Когда Чин был осужден в первый раз по обвинению в РИКО, дела у Дженовезе в целом шли неплохо. Имея более трехсот человек, они были самой крупной боргатой в стране, а четырнадцать ее бригад процветали почти так же хорошо, как и в предыдущие десятилетия. Для аналитиков правоохранительных органов она оставалась самой неприступной преступной семьей страны. Пять лет спустя долгое правление Джиганте закончилось удручающим провалом, отчасти потому, что его самые старые и способные лейтенанты больше не могли помочь на воле. Бенни Эггс Мангано сидел в тюрьме, Лысый Дом Кантерино и брат Чина Ральф были мертвы, другой брат и капо, Марио, отбывал срок за уклонение от уплаты налогов, а Тихий Дом Чирилло, вероятный кандидат на роль исполняющего обязанности босса Дженовезе, был временно нетрудоспособен из-за сердечного приступа.

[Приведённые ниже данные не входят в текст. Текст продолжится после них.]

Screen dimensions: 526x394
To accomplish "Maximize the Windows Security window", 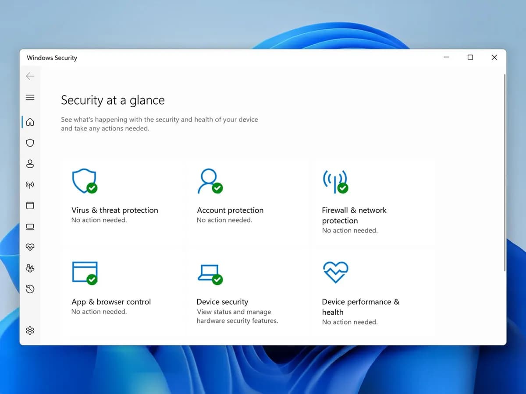I will (x=470, y=57).
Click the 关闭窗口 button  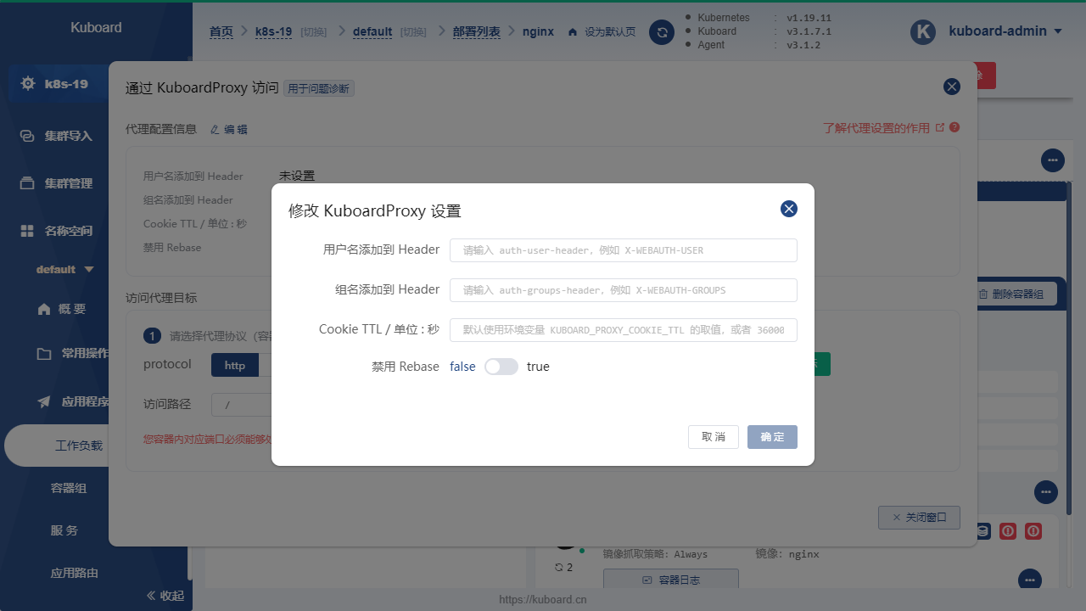(x=919, y=517)
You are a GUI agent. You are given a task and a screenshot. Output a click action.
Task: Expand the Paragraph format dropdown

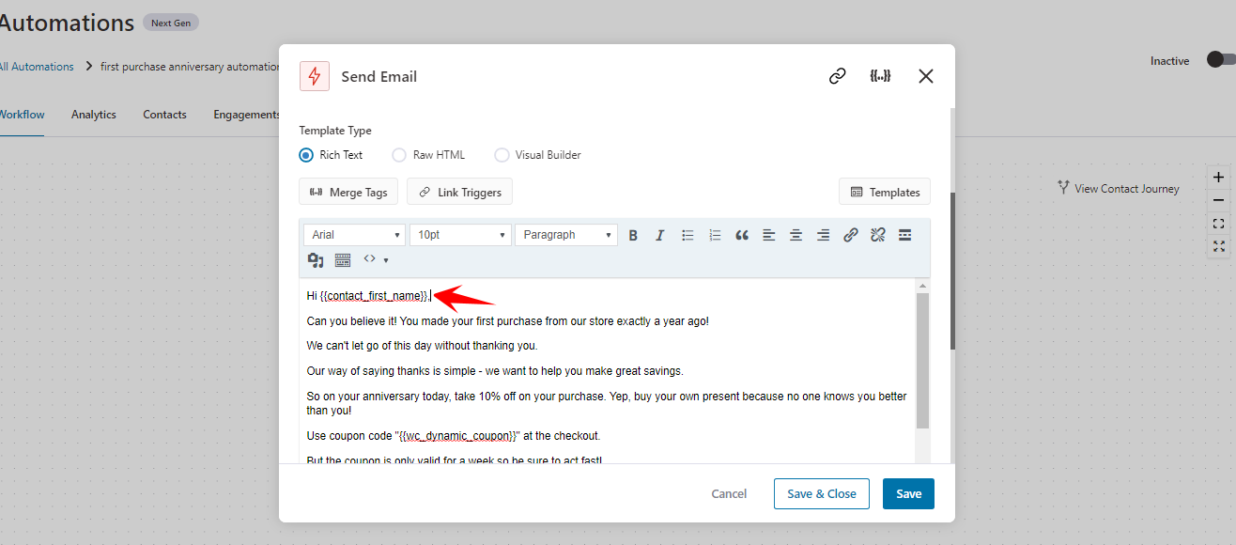tap(566, 235)
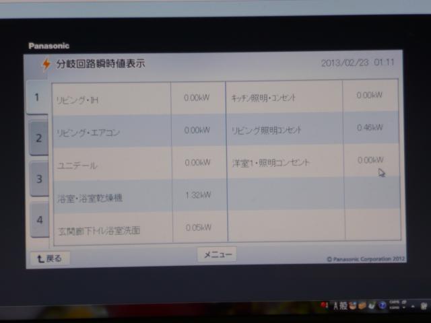Click the ユニデール circuit entry
The image size is (431, 323).
pyautogui.click(x=112, y=165)
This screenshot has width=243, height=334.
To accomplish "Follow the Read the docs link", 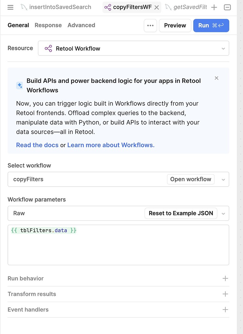I will tap(37, 145).
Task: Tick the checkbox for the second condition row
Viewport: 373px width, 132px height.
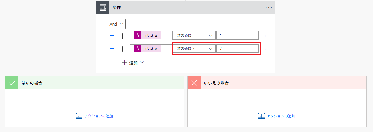Action: pos(120,49)
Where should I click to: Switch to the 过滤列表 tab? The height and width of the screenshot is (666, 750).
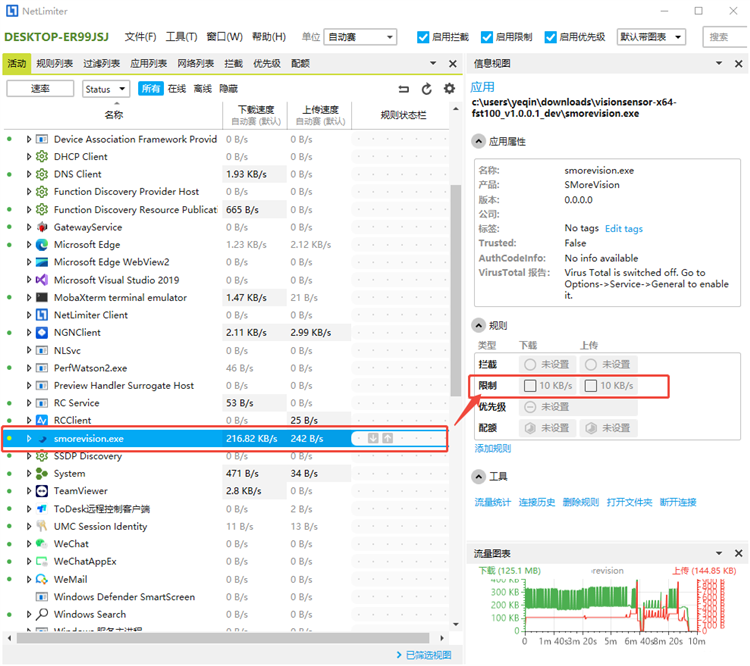(x=101, y=63)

Отсутствие Чина и его опытных командиров способствовало проникновению в семью и его второму осуждению. В две команды проникли Майкл Куки Д'Урсо, подельник, ставший информатором, чтобы избежать обвинения в заговоре с целью убийства, и детектив под прикрытием, известный как «Большой Фрэнки». В результате собранных доказательств в 2001 и 2002 годах были осуждены и признали себя виновными шесть капо и более семидесяти бойцов, подражателей и подельников. Их преступная деятельность охватывала большую часть Восточного побережья от Маленькой Италии до набережной Майами. Аресты проводились за широкий спектр привычных мафиозных специализаций: трудовой рэкет, вымогательство у предпринимателей, ростовщичество, незаконные азартные игры, бандитские казни и ограбления, включая сорванную попытку похитить от 2 до 6 миллионов долларов из кредитного союза сотрудников газеты The New York Times. Рэкет в двух других значимых оплотах семьи — частных ассоциациях по сбору мусора и Фултонском рыбном рынке — был в значительной степени разрушен благодаря расследованию, проведенному прокуратурой Манхэттена, и давно назревшим регулятивным мерам со стороны мэрии.

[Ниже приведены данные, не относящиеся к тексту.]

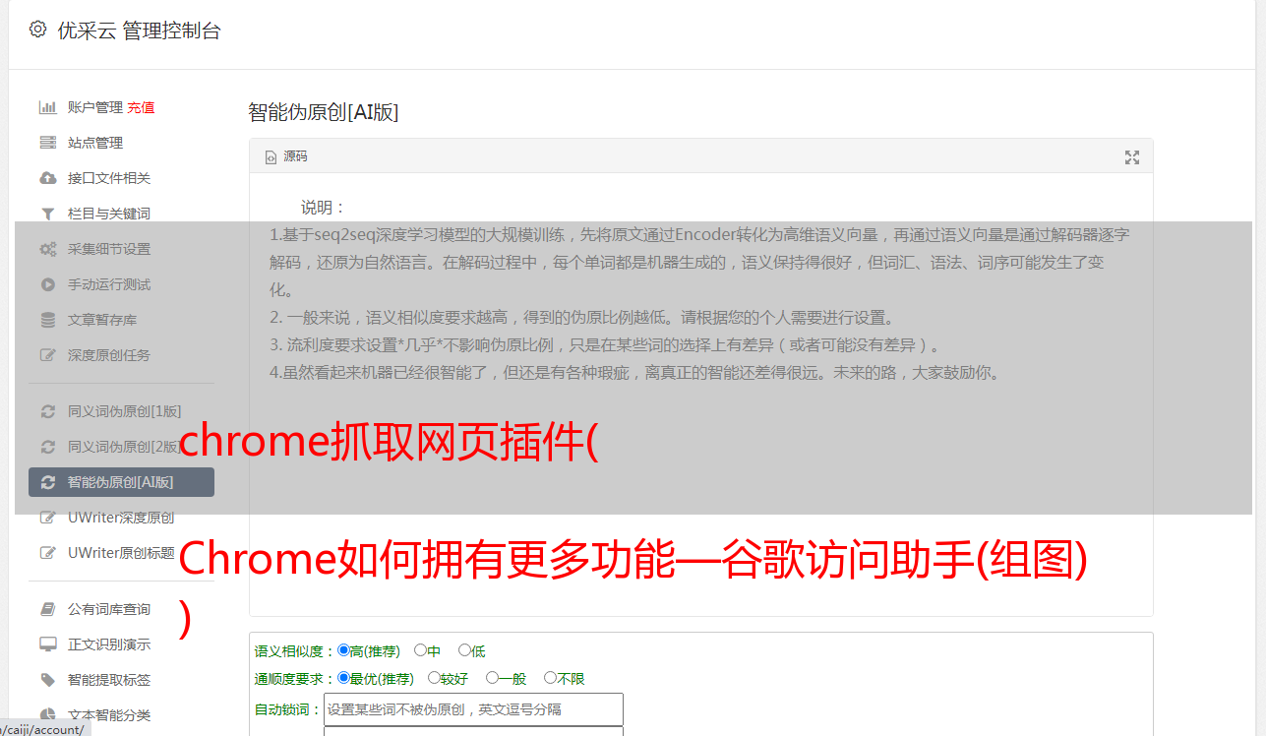
Task: Select 高(推荐) semantic similarity radio
Action: tap(343, 650)
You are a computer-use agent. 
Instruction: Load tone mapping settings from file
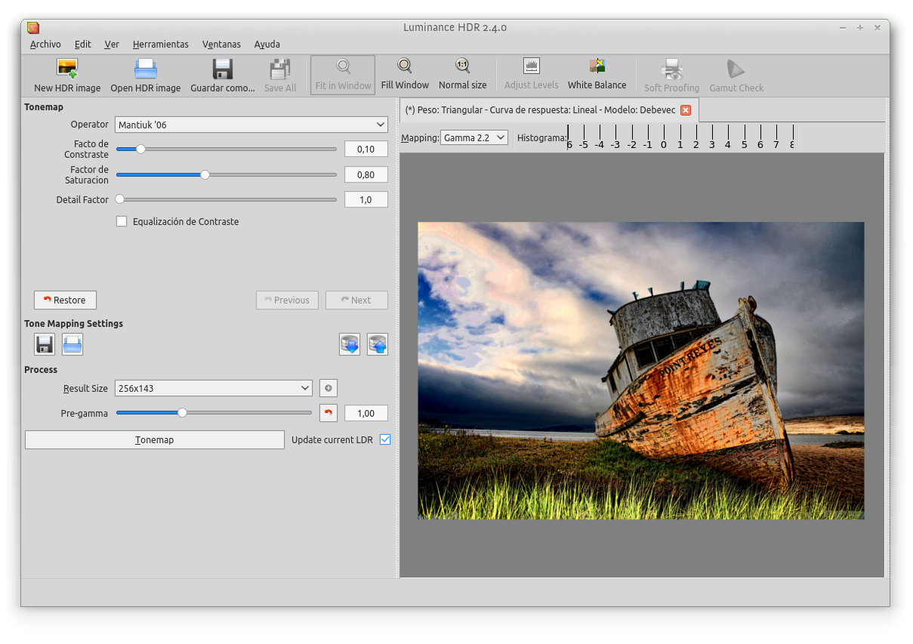click(x=71, y=344)
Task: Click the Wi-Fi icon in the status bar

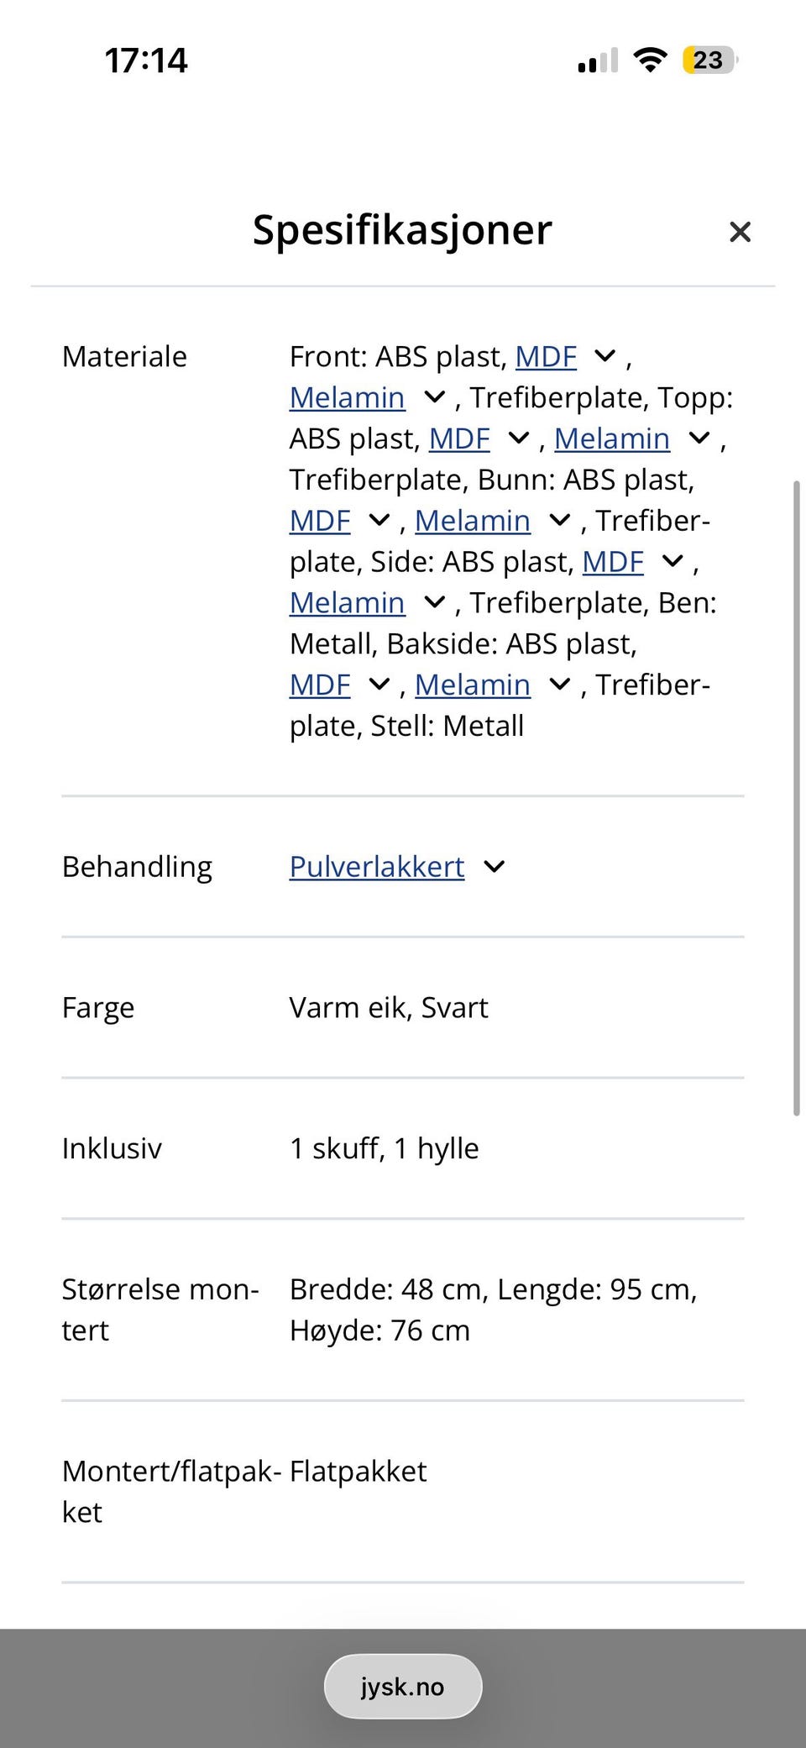Action: 648,59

Заключение Джиганте в тюрьму в 1997 году стало прорывом в борьбе правоохранительных органов с семьей Дженовезе. Без пристального надзора Чина «Боргата» погрузилась в пучину, из которой пытается выбраться.

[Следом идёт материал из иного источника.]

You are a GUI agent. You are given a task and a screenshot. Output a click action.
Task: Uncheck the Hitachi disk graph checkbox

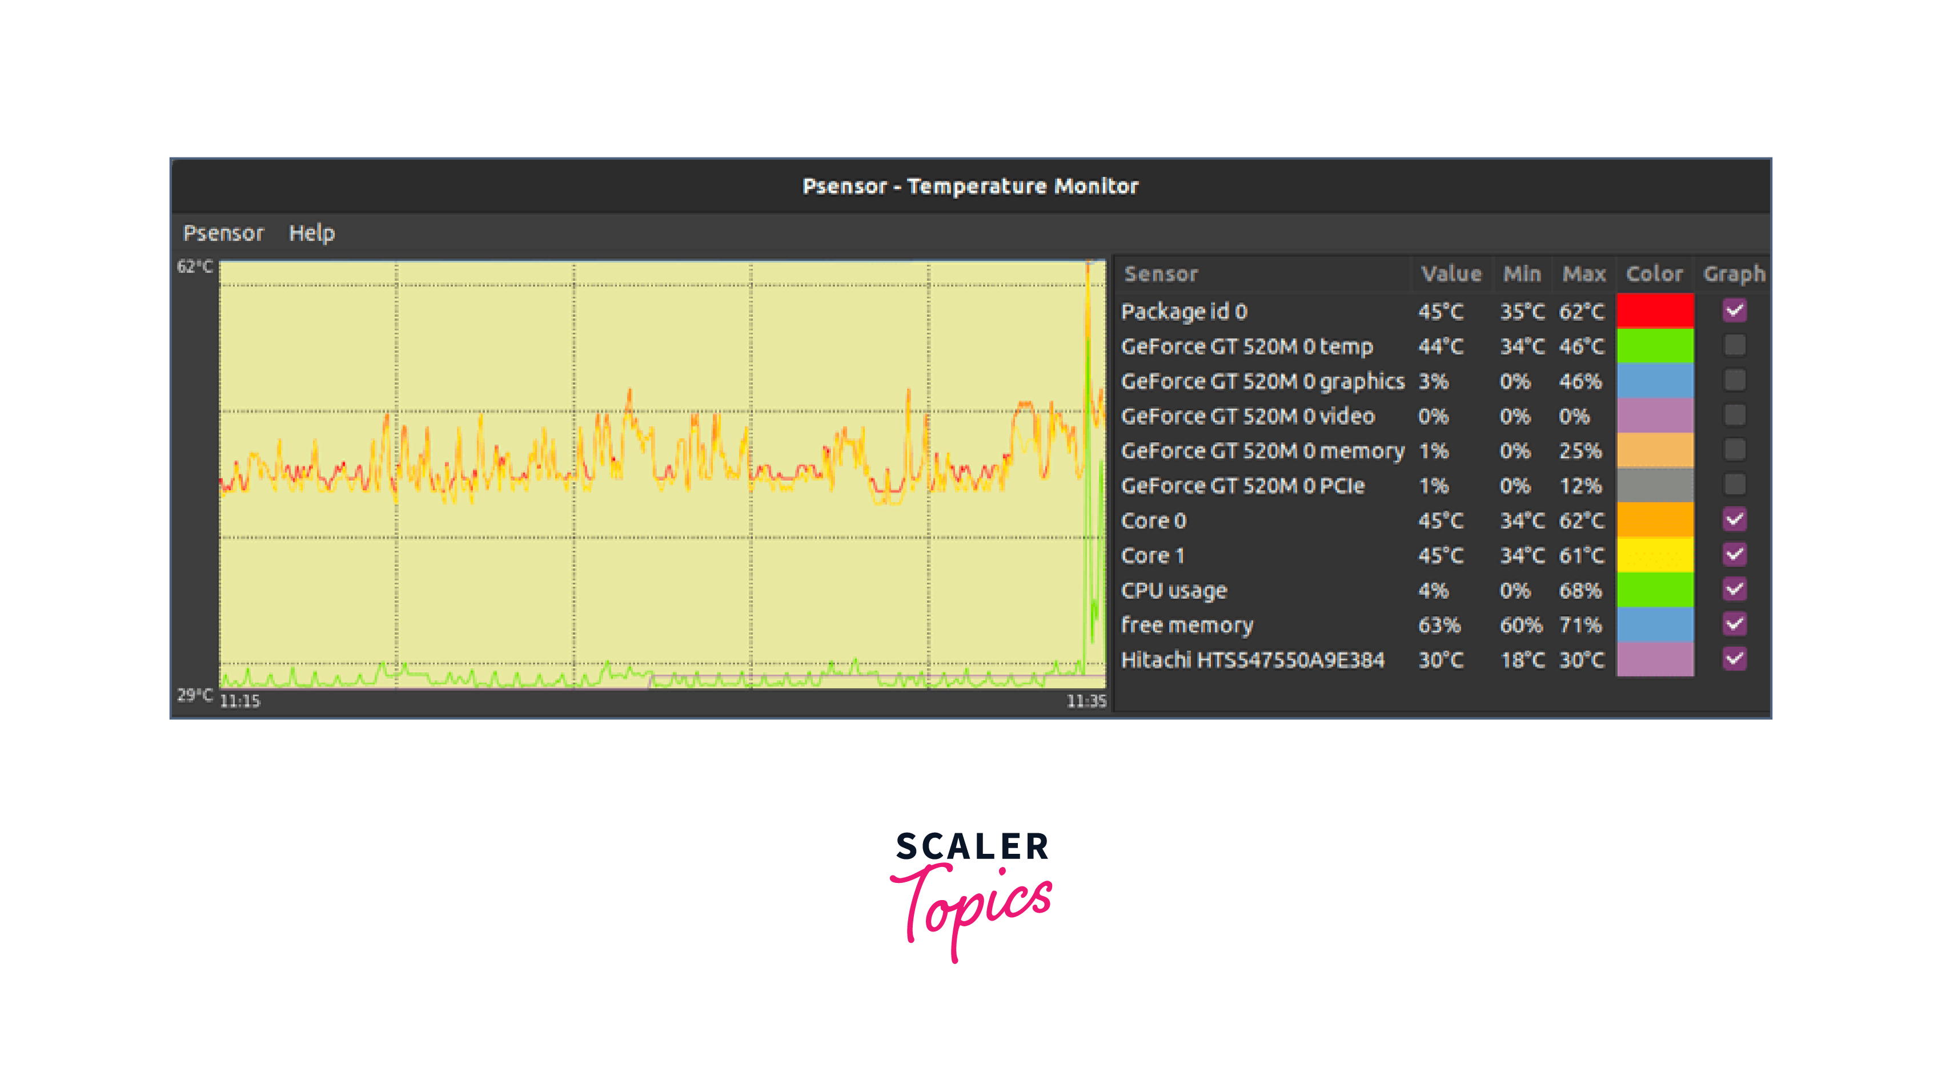point(1734,659)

После приговора, вынесенного в 2003 году, вернувшись в исправительное учреждение с больничной палатой на случай, если ему понадобится лечение кардиологического заболевания, Джиганте перестал быть «безумным» крестным отцом. Больше не нужно было бессвязно лепетать и пусто смотреть в пространство. Ему оставалось только приспособиться, вести себя рационально и как можно лучше провести оставшиеся дни в тюрьмах Юга и Среднего Запада, самых далеких от Нью-Йорка. Как умник и как крестный отец, он избегал ночных заведений и шикарных ресторанов, никогда не брал нормального отпуска и ограничивал свои передвижения в радиусе пятидесяти миль от родного дома в Гринвич-Виллидж. «Трудно понять, какое удовольствие он получал от того, что был главой мафии», — заметил Рональд Голдсток, бывший директор оперативной группы по борьбе с организованной преступностью штата Нью-Йорк, анализируя устремления Джиганте. — Единственным удовольствием для него была чистая власть».
В тюрьме постаревший Джиганте по-прежнему демонстрировал задиристость и властную ауру крестного отца мафии. На вопрос охранника Кристофера Секстона, не беспокоят ли его другие заключенные, Чин ответил: «Никто меня не трогает».